━━━━━ Reading text ━━━━━

Introduction to Unicode — Using Unicode in Linux

License

This article is double-licensed under the Creative Commons Attribution-ShareAlike License and the GNU Free Documentation License. Contact the author if you are interested in other forms of licensing.

This document is licensed under the Creative Commons Attribution-ShareAlike License

Permission is granted to copy, distribute and/or modify this document under the terms of the GNU Free Documentation License, Version 1.2 or any later version published by the Free Software Foundation; with no Invariant Sections, no Front-Cover Texts, and no Back-Cover Texts. A copy of the license is included in the section entitled "GNU Free Documentation License".

Disclaimer

The author disclaims all warranties with regard to this document, including all implied warranties of merchantability and fitness for a certain purpose; in no event shall the author be liable for any special, indirect or consequential damages or any damages whatsoever resulting from loss of use, data or profits, whether in an action of contract, negligence or other tortious action, arising out of or in connection with the use of this document.

Introduction to Unicode — Using Unicode in Linux

Unicode, or the Universal Character Set (UCS), was developed to end once and for all the problems associated with the abundance of character sets used for writing text in different languages. It is a single character set whose goal is to be a superset of all others used before, and to contain every character used in writing any language (including many dead languages) as well as other symbols used in mathematics and engineering. Any charset can be losslessly converted to Unicode, as we'll see.

ASCII, a character set based on 7-bit integers, used to be and still is popular. While its provision for 128 characters was sufficient at the time of its birth in the 1960s, the growing popularity of personal computing all over the world made ASCII inadequate for people speaking and writing many different languages with different alphabets.

━━━━━ Listed records ━━━━━

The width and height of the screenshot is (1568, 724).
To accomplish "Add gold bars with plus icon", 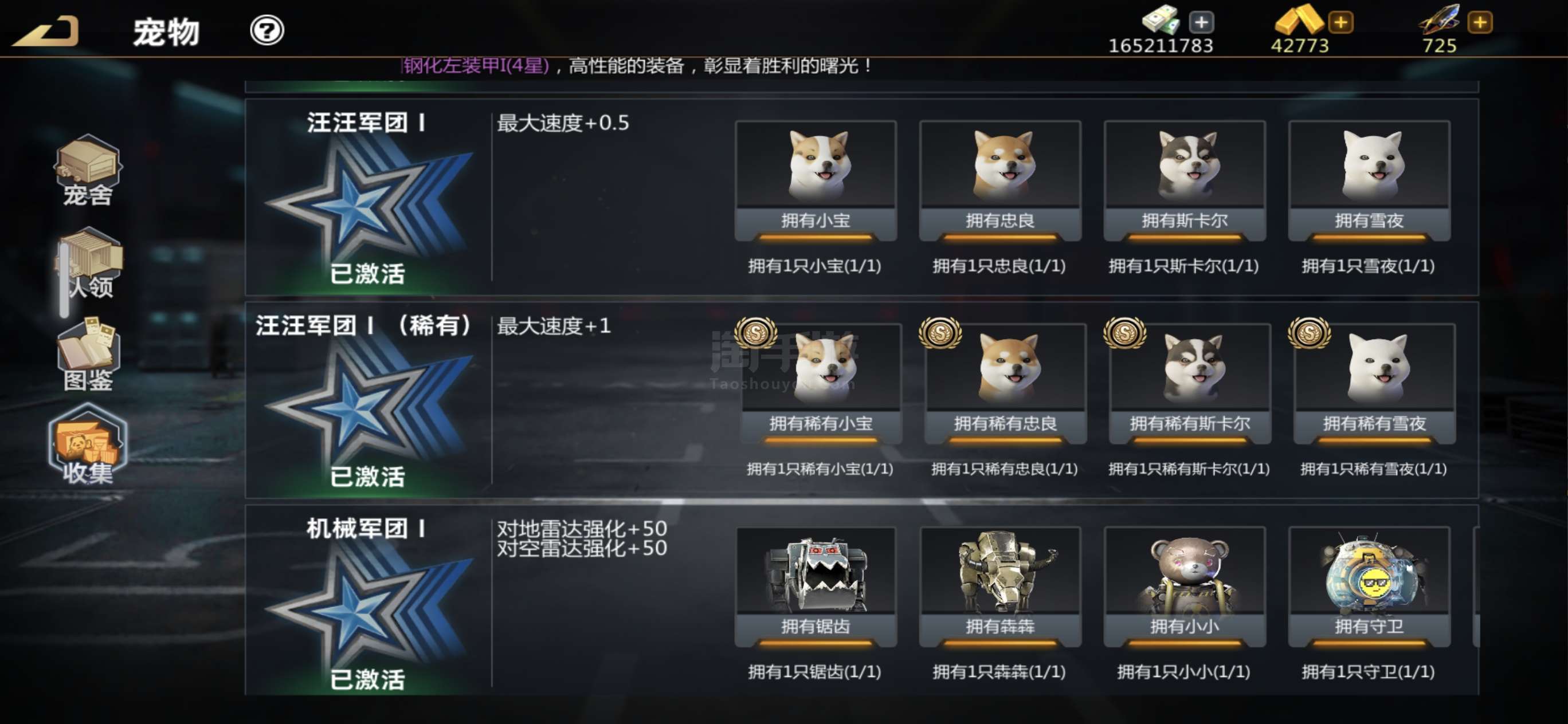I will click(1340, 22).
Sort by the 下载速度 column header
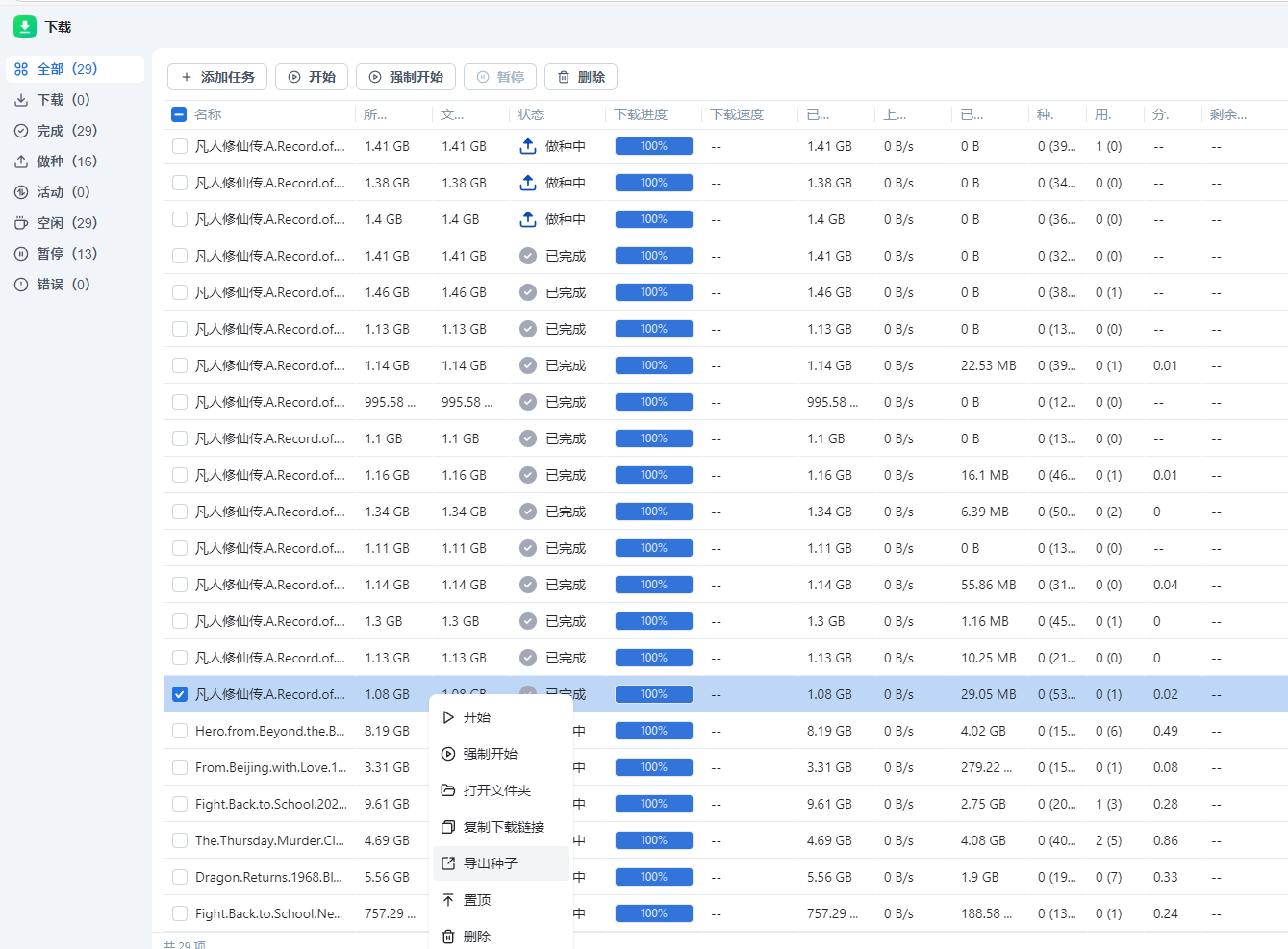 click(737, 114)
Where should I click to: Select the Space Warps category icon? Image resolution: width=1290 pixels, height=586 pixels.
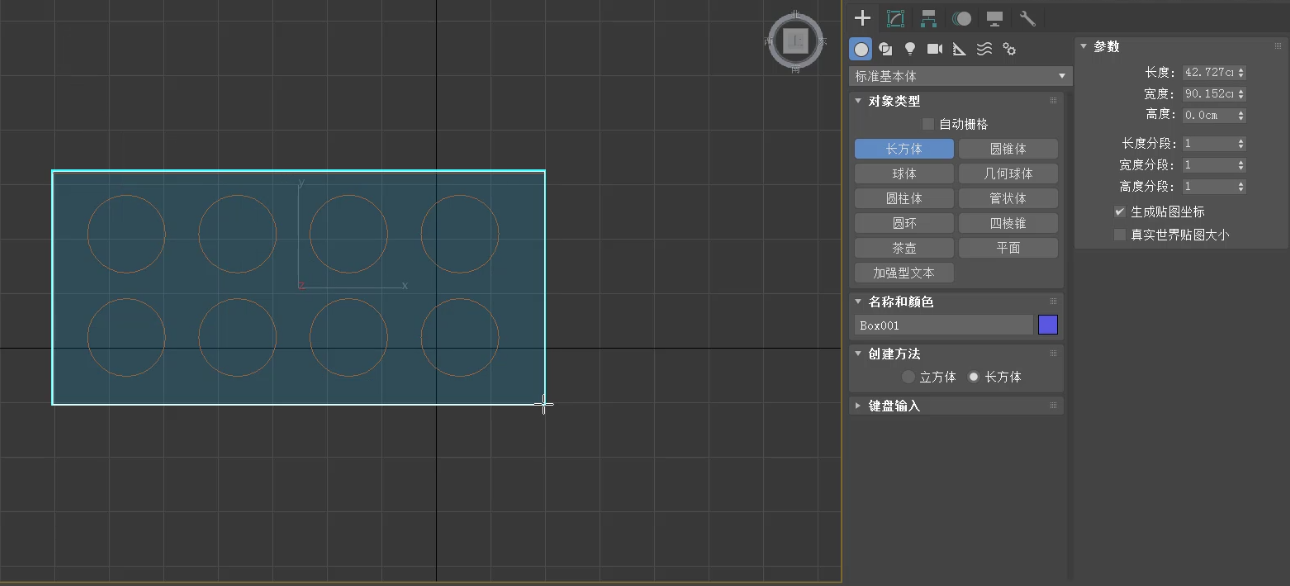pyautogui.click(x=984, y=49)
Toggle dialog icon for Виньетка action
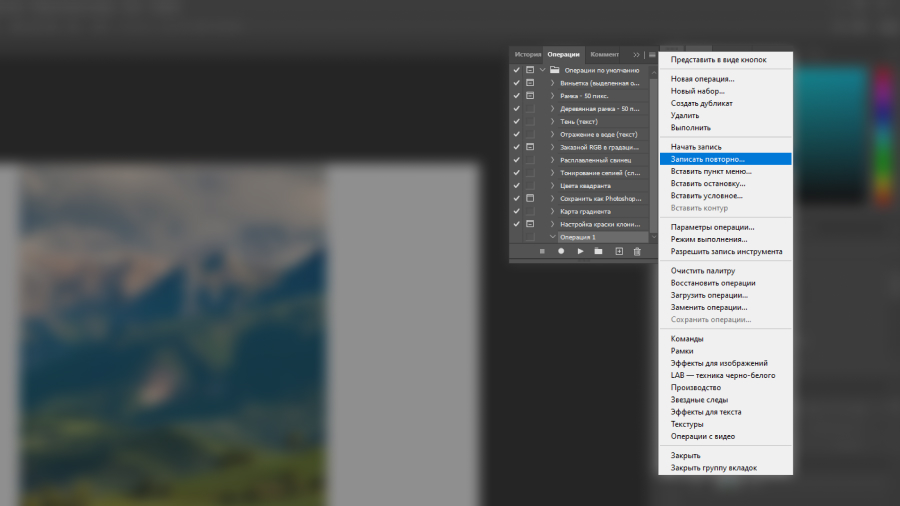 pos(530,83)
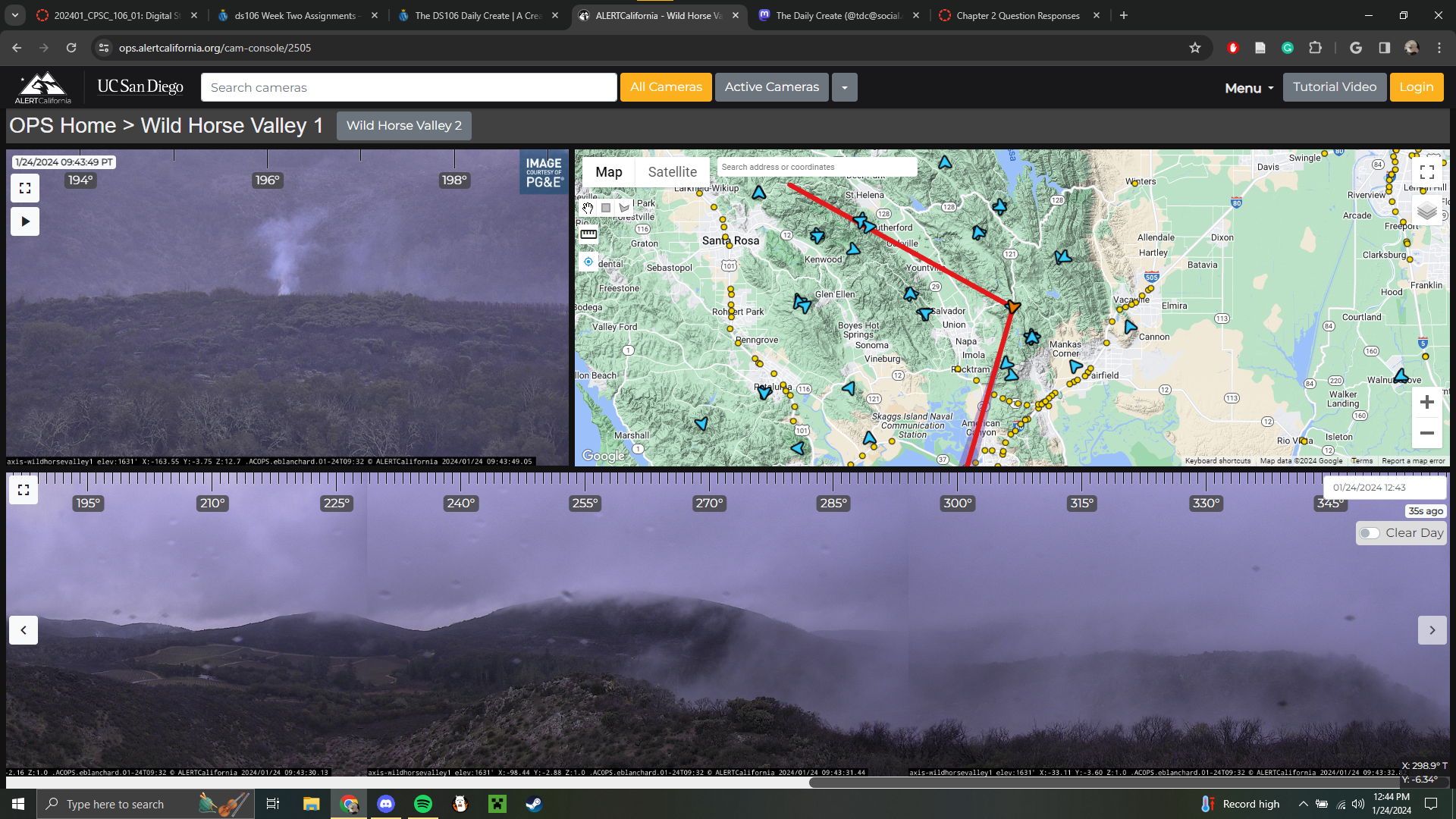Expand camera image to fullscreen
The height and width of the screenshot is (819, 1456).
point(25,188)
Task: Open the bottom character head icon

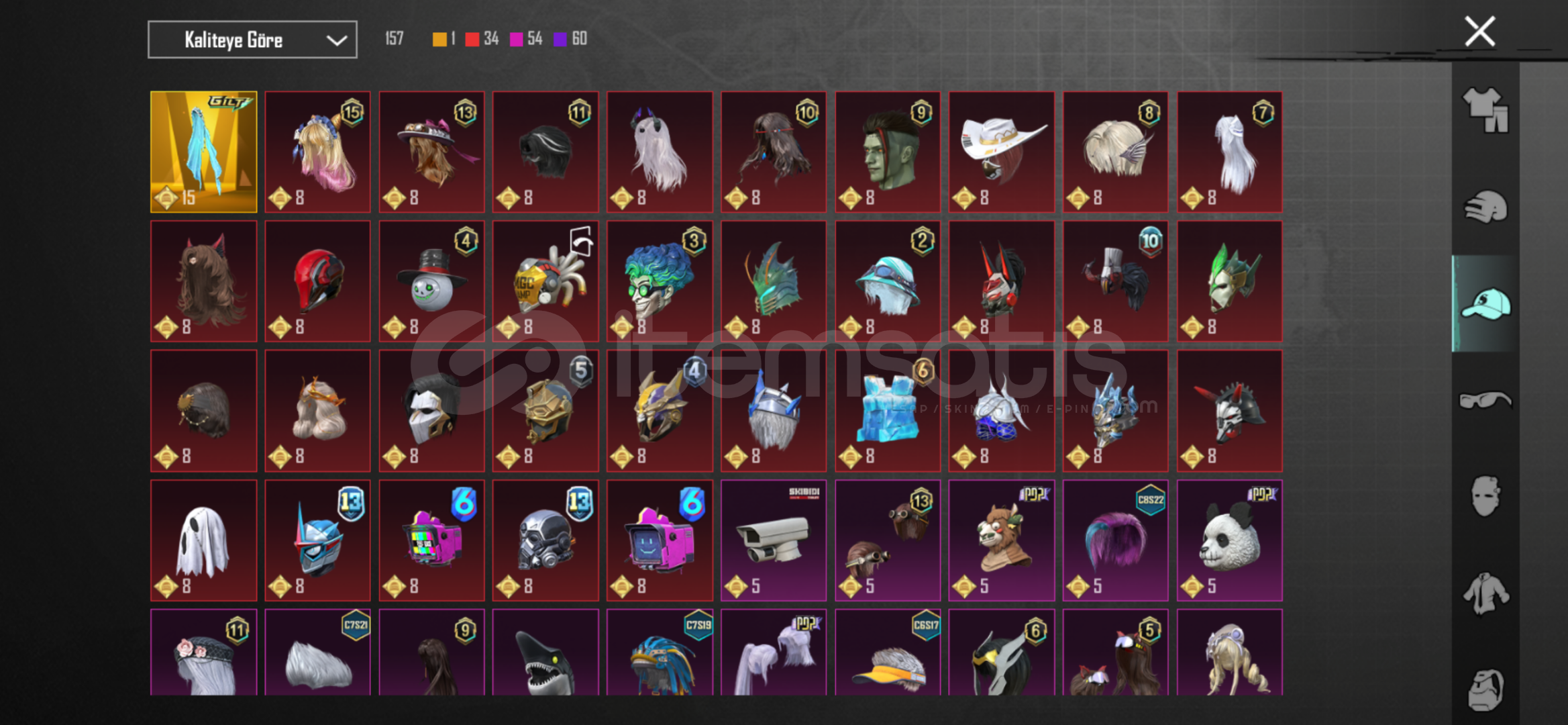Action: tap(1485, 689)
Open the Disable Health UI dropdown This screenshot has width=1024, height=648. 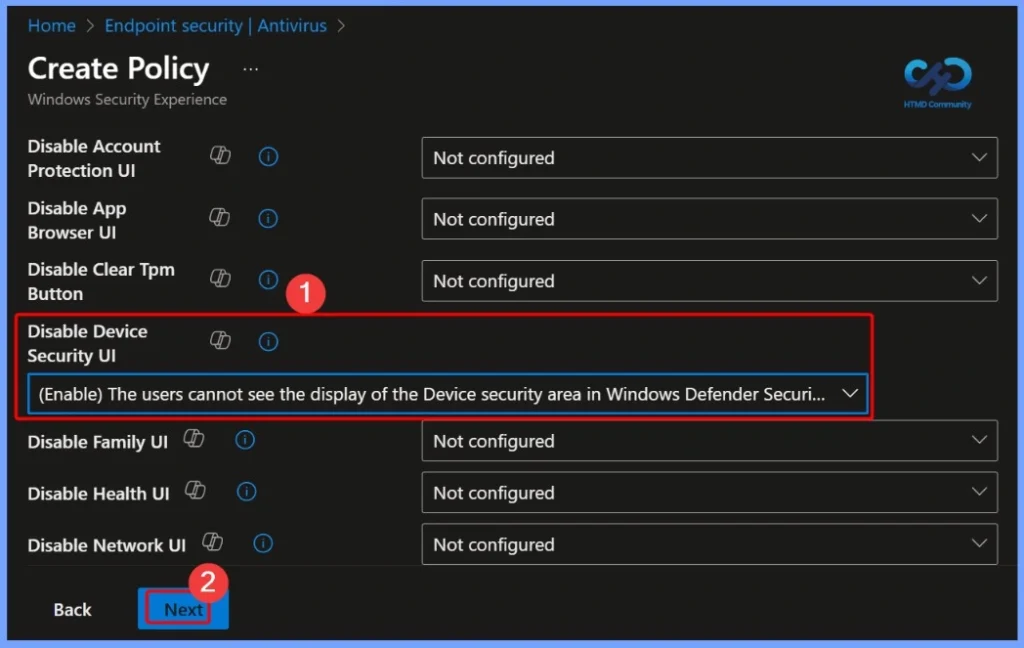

━━━━━

_Required actions_
**1)** Answer these questions from the Unicode article.
(a) Which two licenses is the article double-licensed under?
(b) What other name for Unicode does the article give?
(c) How many characters did ASCII provide for?
**2)** Reproduce the Unicode article from "Unicode, or the" up to and including "as we'll see.".

_Responses for each task_
**1)**
(a) The Creative Commons Attribution-ShareAlike License and the GNU Free Documentation License
(b) The Universal Character Set (UCS)
(c) 128

**2)**
Unicode, or the Universal Character Set (UCS), was developed to end once and for all the problems associated with the abundance of character sets used for writing text in different languages. It is a single character set whose goal is to be a superset of all others used before, and to contain every character used in writing any language (including many dead languages) as well as other symbols used in mathematics and engineering. Any charset can be losslessly converted to Unicode, as we'll see.